A seguir, avaliações de leitores do Blog sobre a administração do ministro Cezar Peluso à frente do Supremo Tribunal Federal e do Conselho Nacional de Justiça, e a expectativa em relação à gestão do ministro Ayres Britto, que assumirá a presidência do STF e CNJ.

 

A gestão Peluso foi marcada por grandes e importantes julgamentos do STF, como o que autorizou a Marcha da Maconha, garantindo a liberdade de expressão e manifestação, o que reconheceu a união homoafetiva e o que afirmou a imprescindibilidade da Defensoria Pública, todos por unanimidade, além da autorização da interrupção da gravidez nos casos de feto anencéfalo, este com expressiva maioria. No campo político, todavia, foi marcada pela exagerada e desnecessária conflituosidade que levou o presidente a perder suas principais batalhas, de excessivo apego ao corporativismo. A metralhadora giratória ao final da gestão, como se vê, só consolida essa matriz geradora de conflitos. É bem possível que a curta gestão Ayres Brito seja marcada por momentos de maior pacificação –mas aguarda-se que não seja pautada pela pressão da mídia. (Marcelo Semer, ex-presidente da Associação Juízes para a Democracia)

O Ministro Cesar Peluso administrou o STF em período proceloso.

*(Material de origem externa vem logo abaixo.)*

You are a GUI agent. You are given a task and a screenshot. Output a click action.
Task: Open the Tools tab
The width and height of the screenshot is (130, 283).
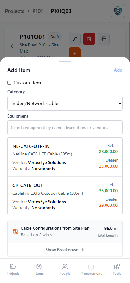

Com uma nova postura da Suprema Corte de assumir funções legislativas, a meu ver, conduziu bem o sodalício. Neste período, o Pretório Excelso, até a era Lula, era apenas legislador negativo, respeitando as funções do Poder Legislativo (art. 103, § 2º da CF). A nova linha, que representou uma guinada na tradição do Tribunal, à evidência, haveria, como, de rigor, ocorreu, de provocar tais turbulências, às quais sua presidência não estaria imune. O resultado final, todavia, foi positivo. Foi um bom presidente. Quanto a Carlos Brito, excelente poeta e constitucionalista –neste ponto temos divergências– deverá centrar sua presidência em julgar o mensalão. Se conseguir, fará história. (Ives Gandra da Silva Martins, advogado, São Paulo)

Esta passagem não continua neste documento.